Spread & Rest Operators (...)
The three dots ... do two related jobs: spread expands arrays/objects; rest collects remaining items. Both are everywhere in React (copy state) and Node (merge config).
Spread — copy & merge
const defaults = { theme: 'dark', lang: 'en' };
const userPrefs = { lang: 'hi', fontSize: 16 };
const settings = { ...defaults, ...userPrefs };
// { theme: 'dark', lang: 'hi', fontSize: 16 }
const arr1 = [1, 2];
const arr2 = [...arr1, 3, 4]; // [1, 2, 3, 4]
Rest — collect remaining
function sum(first, ...rest) {
return rest.reduce((total, n) => total + n, first);
}
sum(10, 5, 3, 2); // 20
const [leader, ...team] = ['Sandeep', 'Alex', 'Priya'];
// leader = 'Sandeep', team = ['Alex', 'Priya']

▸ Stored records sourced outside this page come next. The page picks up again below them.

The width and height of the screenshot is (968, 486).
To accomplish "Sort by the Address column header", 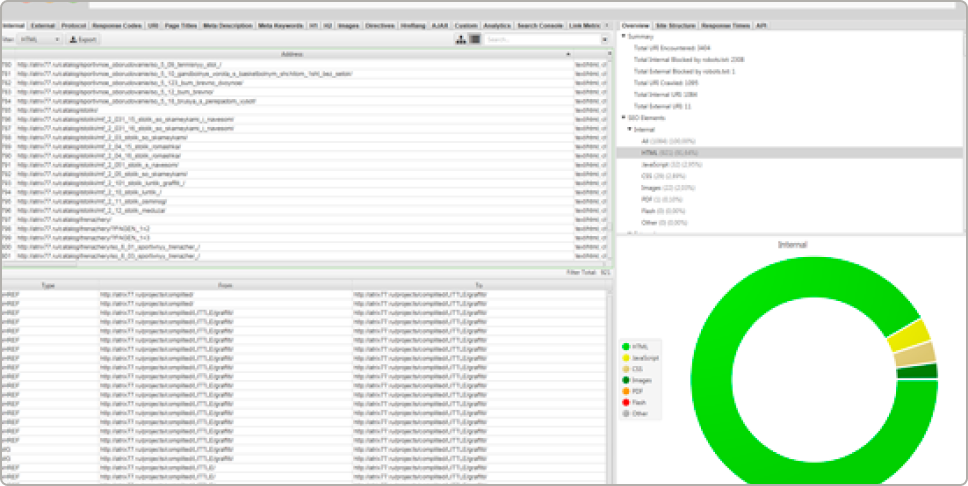I will coord(291,54).
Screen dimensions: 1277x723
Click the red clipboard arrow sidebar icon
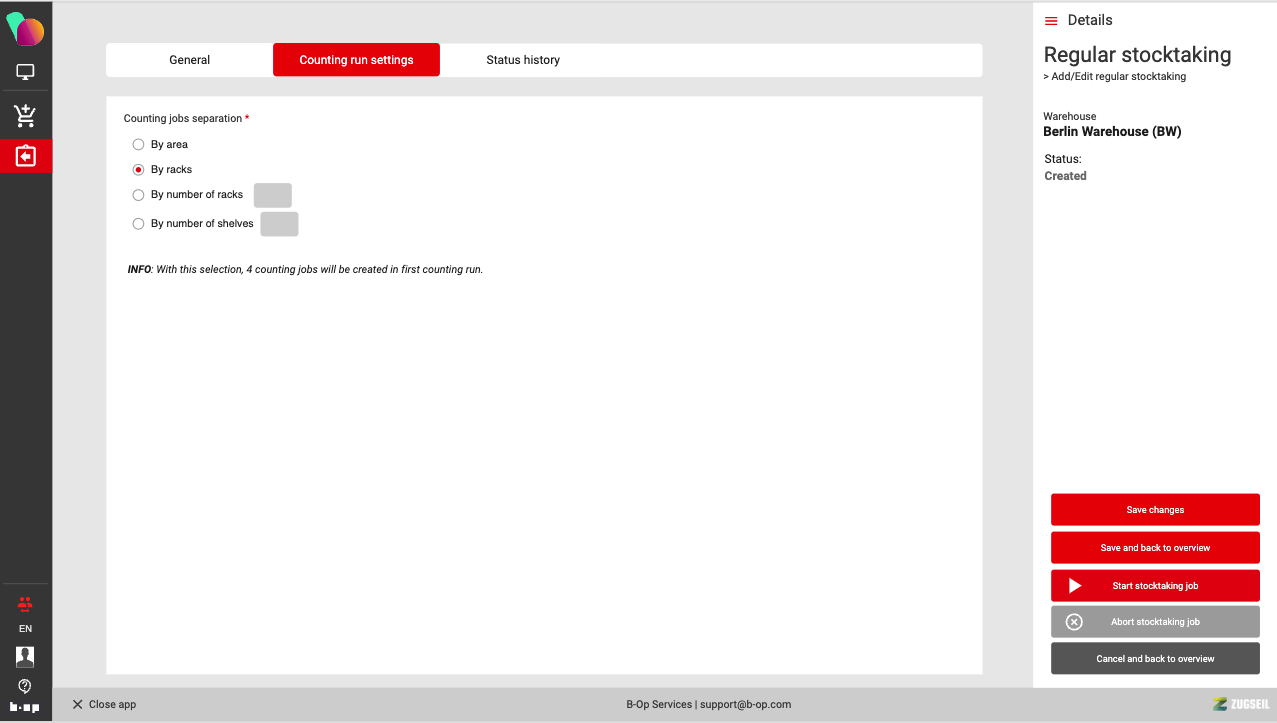25,157

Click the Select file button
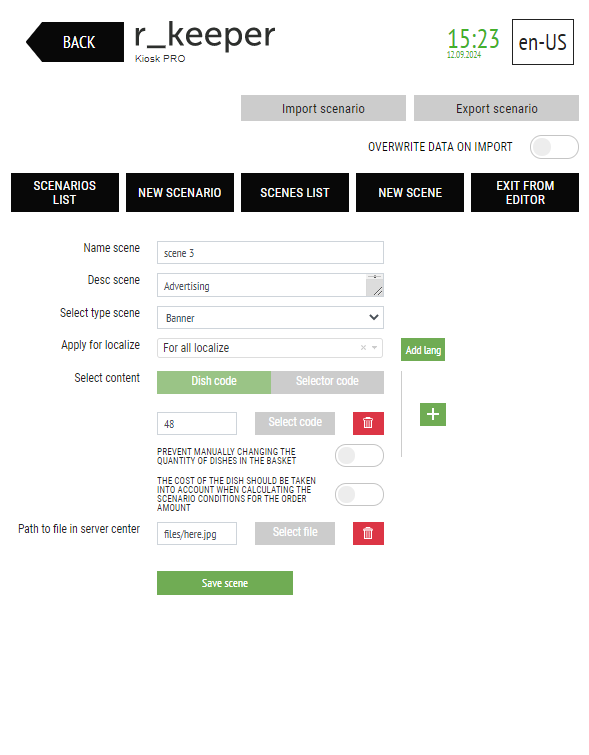click(x=295, y=533)
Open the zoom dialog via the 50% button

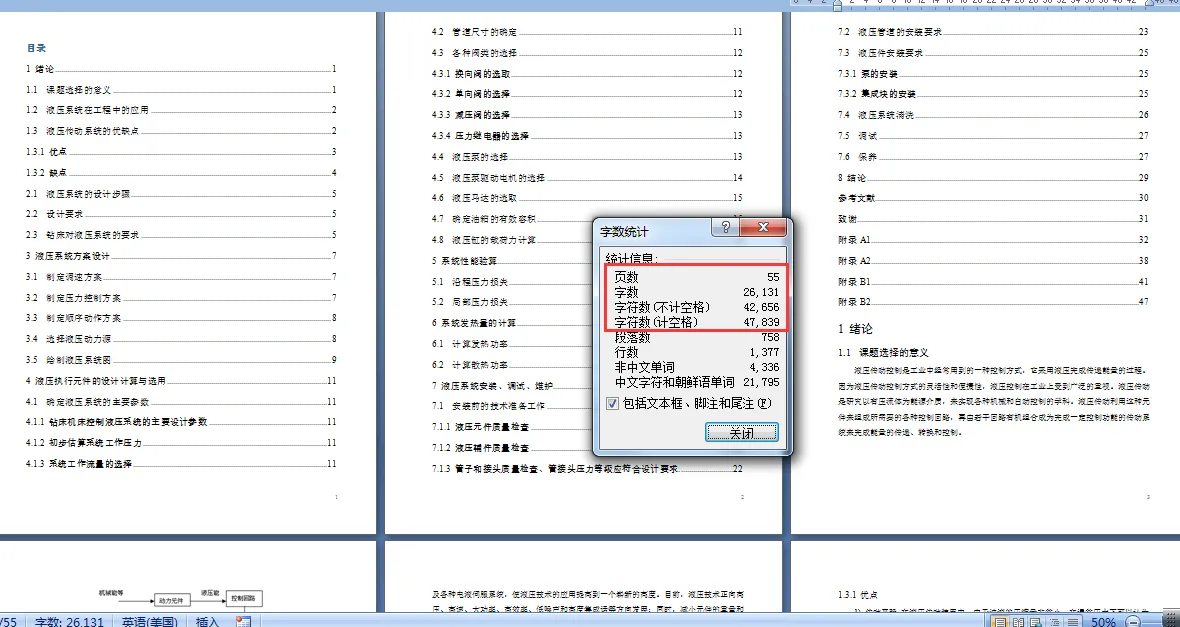point(1103,621)
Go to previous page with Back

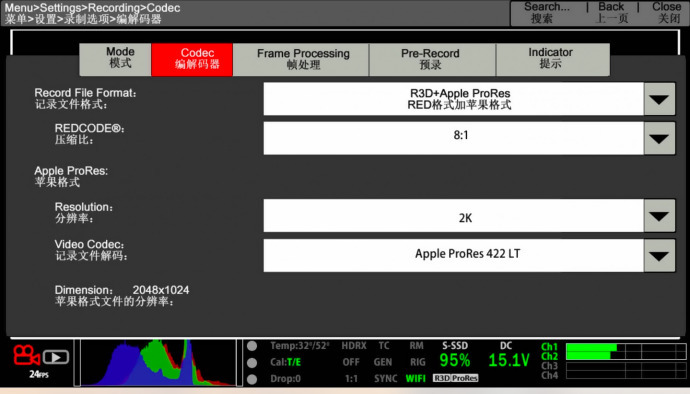(x=611, y=13)
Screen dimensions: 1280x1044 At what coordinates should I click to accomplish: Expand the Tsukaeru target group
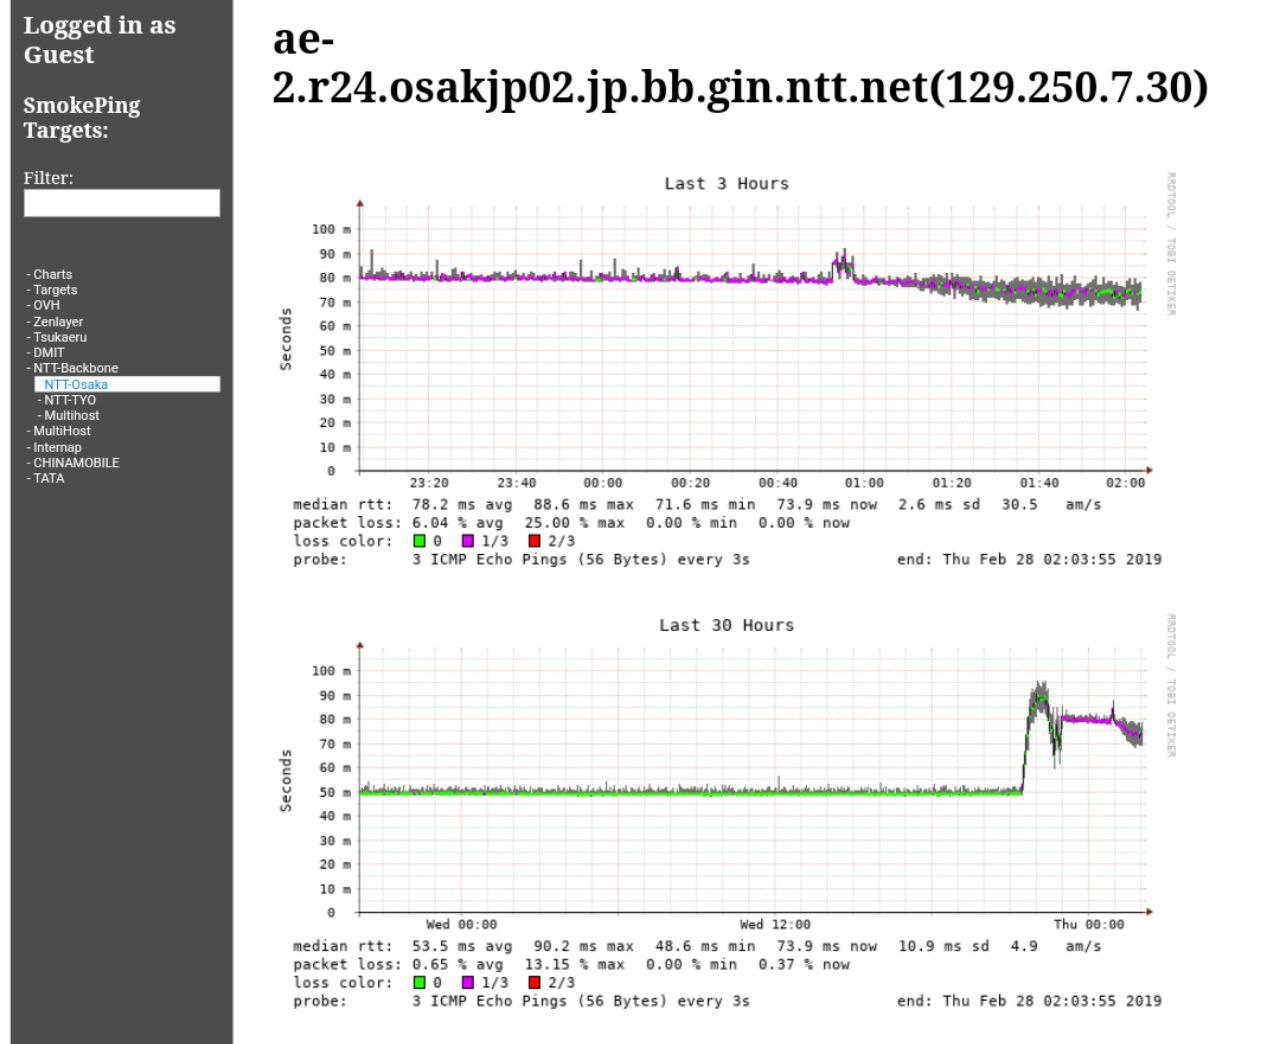point(60,337)
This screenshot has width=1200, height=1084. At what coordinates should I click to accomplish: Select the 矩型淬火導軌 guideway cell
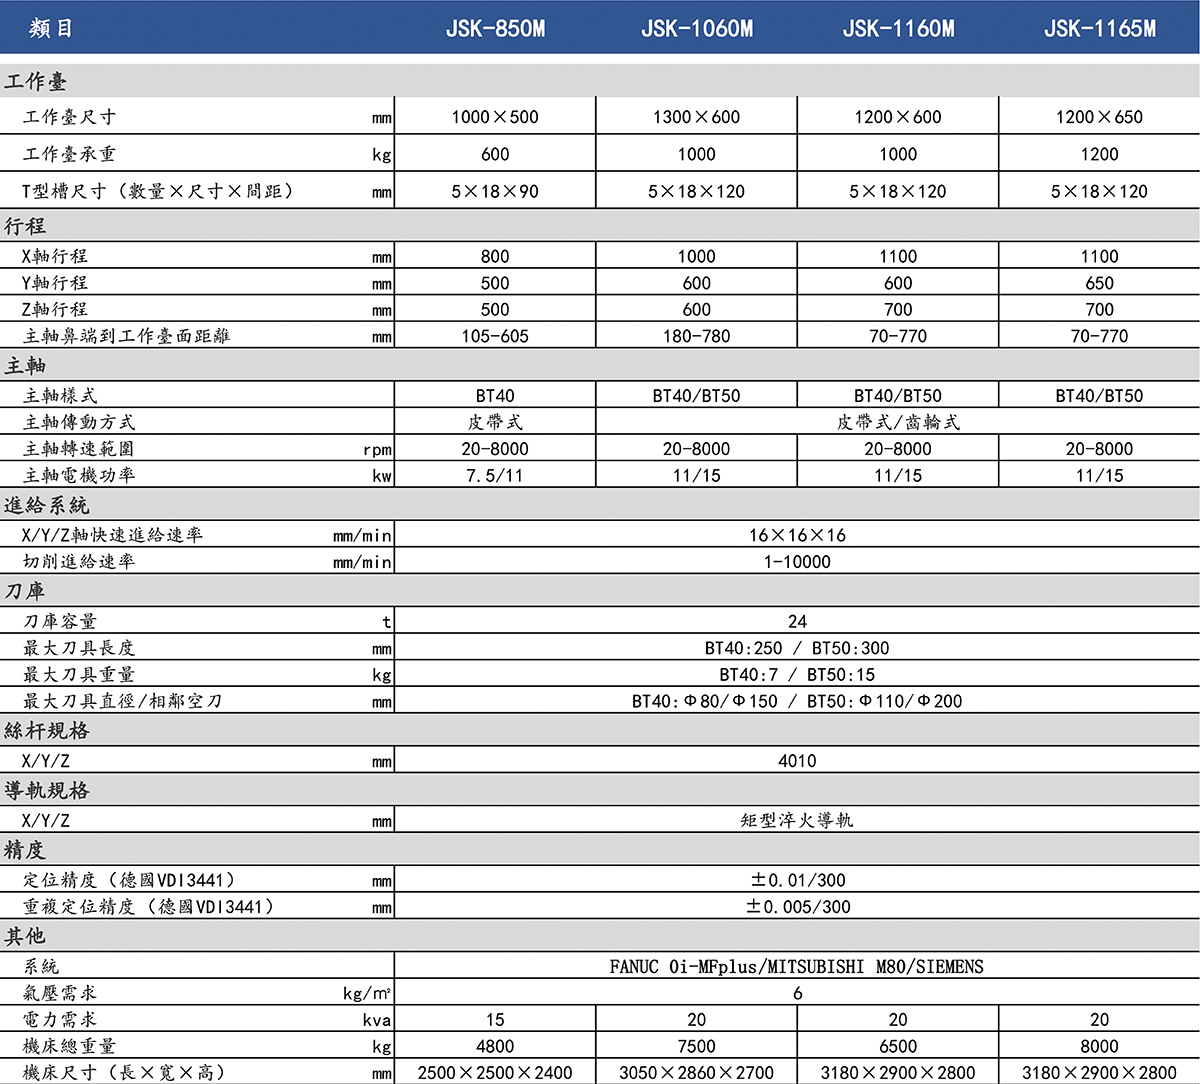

🌍 Real-world example — React-style state update (concept)
const cart = [{ id: 1, qty: 1 }];
function addToCart(cart, newItem) {
return [...cart, newItem]; // new array — do not mutate old
}
addToCart(cart, { id: 2, qty: 1 });
// cart unchanged; new array returned
React uses this idea: spread creates a new array/object so the UI knows something changed.
⚠️ Common Mistake: Mutating state directly:
cart.push(item) then expecting React to re-render. Use spread to return a new array.💡 Tip: Order matters when merging objects: later spreads overwrite earlier keys.
👨🏫 Teaching note: Show shallow copy vs reference: change nested object after spread — nested object is still shared. Deep clone needs other tools.